Proliferating guns shut down public spaces, but so does violent speech. And many of these mass shootings are accompanied by the murderer engaged in vociferous amounts of violent speech beforehand. Obviously not everyone who uses violence in their rhetoric will commit violence, but when it becomes normalized — when we barely shrug at armed militias storming a state capital while threatening to abduct politicians — we are allowing entire segments of the public sphere to be closed off. Guns and civil society are opposites: I cannot speak my mind freely if I have to worry you might become enraged and shoot me, instead of speaking your mind freely back.
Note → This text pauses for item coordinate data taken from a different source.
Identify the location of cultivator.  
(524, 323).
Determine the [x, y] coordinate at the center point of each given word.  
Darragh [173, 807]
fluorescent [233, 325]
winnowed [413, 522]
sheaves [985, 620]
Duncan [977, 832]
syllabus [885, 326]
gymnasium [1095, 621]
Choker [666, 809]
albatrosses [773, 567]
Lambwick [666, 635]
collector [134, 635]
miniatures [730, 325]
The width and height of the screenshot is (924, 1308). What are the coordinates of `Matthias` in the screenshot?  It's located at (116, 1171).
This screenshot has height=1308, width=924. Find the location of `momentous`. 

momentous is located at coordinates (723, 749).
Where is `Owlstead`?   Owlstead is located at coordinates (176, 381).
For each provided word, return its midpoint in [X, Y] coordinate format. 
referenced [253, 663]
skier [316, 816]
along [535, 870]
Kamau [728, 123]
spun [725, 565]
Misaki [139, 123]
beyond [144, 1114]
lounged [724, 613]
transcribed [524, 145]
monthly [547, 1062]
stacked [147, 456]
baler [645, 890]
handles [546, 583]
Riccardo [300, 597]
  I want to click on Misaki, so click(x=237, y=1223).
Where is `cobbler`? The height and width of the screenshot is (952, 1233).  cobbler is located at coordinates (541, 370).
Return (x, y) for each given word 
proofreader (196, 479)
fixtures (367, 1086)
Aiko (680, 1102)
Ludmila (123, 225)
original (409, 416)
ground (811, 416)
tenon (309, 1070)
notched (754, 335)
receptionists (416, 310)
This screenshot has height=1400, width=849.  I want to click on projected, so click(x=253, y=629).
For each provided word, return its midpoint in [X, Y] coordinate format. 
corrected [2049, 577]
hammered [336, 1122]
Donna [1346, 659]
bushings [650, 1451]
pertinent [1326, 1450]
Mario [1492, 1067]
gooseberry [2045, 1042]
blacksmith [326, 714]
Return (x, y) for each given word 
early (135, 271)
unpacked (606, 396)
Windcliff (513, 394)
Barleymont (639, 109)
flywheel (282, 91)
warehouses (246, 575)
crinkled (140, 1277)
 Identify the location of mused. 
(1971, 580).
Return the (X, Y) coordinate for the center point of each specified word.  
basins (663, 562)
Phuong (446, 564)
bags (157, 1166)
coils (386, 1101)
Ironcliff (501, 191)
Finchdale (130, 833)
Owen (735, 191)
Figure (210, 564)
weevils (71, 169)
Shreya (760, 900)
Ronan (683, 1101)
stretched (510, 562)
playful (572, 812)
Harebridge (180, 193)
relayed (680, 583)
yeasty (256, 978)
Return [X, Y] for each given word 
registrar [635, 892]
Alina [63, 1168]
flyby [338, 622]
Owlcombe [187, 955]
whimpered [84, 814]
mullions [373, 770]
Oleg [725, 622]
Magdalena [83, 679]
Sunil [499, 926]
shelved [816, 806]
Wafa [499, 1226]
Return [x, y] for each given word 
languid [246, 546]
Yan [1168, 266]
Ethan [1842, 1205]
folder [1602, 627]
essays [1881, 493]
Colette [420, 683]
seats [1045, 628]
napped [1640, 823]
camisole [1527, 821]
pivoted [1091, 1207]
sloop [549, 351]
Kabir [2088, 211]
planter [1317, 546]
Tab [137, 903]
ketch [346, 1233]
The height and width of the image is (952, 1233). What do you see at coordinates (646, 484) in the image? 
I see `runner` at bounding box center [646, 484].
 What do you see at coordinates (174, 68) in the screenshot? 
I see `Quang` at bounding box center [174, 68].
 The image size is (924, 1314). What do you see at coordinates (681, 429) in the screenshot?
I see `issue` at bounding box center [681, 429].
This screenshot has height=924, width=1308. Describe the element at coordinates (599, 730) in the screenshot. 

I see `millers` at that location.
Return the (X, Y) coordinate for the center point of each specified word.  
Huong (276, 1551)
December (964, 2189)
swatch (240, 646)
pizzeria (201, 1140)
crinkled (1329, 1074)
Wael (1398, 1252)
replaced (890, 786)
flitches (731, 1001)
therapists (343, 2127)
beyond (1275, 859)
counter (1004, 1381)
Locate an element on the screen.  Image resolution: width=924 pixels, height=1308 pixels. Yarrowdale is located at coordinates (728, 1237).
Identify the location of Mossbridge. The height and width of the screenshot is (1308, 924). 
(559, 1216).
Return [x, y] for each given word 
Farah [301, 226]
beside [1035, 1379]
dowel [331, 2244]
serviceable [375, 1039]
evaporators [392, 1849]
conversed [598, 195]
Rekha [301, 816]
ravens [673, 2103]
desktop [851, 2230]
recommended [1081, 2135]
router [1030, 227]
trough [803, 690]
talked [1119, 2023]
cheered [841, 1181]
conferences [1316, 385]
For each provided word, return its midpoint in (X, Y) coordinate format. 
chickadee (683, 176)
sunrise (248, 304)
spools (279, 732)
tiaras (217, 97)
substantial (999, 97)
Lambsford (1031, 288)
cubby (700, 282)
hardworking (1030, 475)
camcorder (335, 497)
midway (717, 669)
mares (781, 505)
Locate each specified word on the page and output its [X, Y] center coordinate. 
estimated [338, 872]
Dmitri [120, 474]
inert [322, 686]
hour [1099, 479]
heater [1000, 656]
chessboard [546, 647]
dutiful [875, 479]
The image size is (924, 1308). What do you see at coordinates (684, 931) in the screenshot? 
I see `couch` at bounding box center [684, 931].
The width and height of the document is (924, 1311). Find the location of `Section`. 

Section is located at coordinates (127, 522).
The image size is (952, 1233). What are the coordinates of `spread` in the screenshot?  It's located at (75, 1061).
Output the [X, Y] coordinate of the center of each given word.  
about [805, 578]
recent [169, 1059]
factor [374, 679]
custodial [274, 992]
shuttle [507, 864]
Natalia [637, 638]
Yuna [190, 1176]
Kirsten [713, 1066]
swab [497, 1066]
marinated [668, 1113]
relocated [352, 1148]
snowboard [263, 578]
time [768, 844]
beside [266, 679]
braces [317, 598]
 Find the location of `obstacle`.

The ideology of American political discourse does not like to talk about such things. The terminal both-sidesism of the mainstream press presents violent speech and non-violent speech as equally legitimate sides of a political dispute, even though it is a contradiction in terms. Violence by right wing actors is routinely downplayed or even encouraged by law enforcement, while left wing violence is exaggerated despite being isolated, rare, and marginal to liberal politics.
Is it any surprise that the U.S. remains awash in guns, freely available to the nearest angry man looking to settle some bruised ego, when we not only tolerate but embrace violence in so many other sectors of our society? Our political elites demonstrate no appetite for addressing the growth of violence as a mainstream feature of modern conservatism (to say nothing of election-rigging, voter suppression, book banning, and so on). Civil society cannot exist in a meaningful sense — a genuinely public sphere cannot coalesce — when so much of it is grounded in violence.
The mass shootings we face so often are exhausting, demoralizing, and traumatizing. The political shielding of proliferated guns, enforced by a minority in the Senate, gives structure and form to how violence is accepted in our society. Until we are willing to address that — until we will take some guns away and restrict their sale — we will not make meaningful progress toward a public sphere, even if we manage to somehow reduce the volume and severity of violence in our discourse and culture.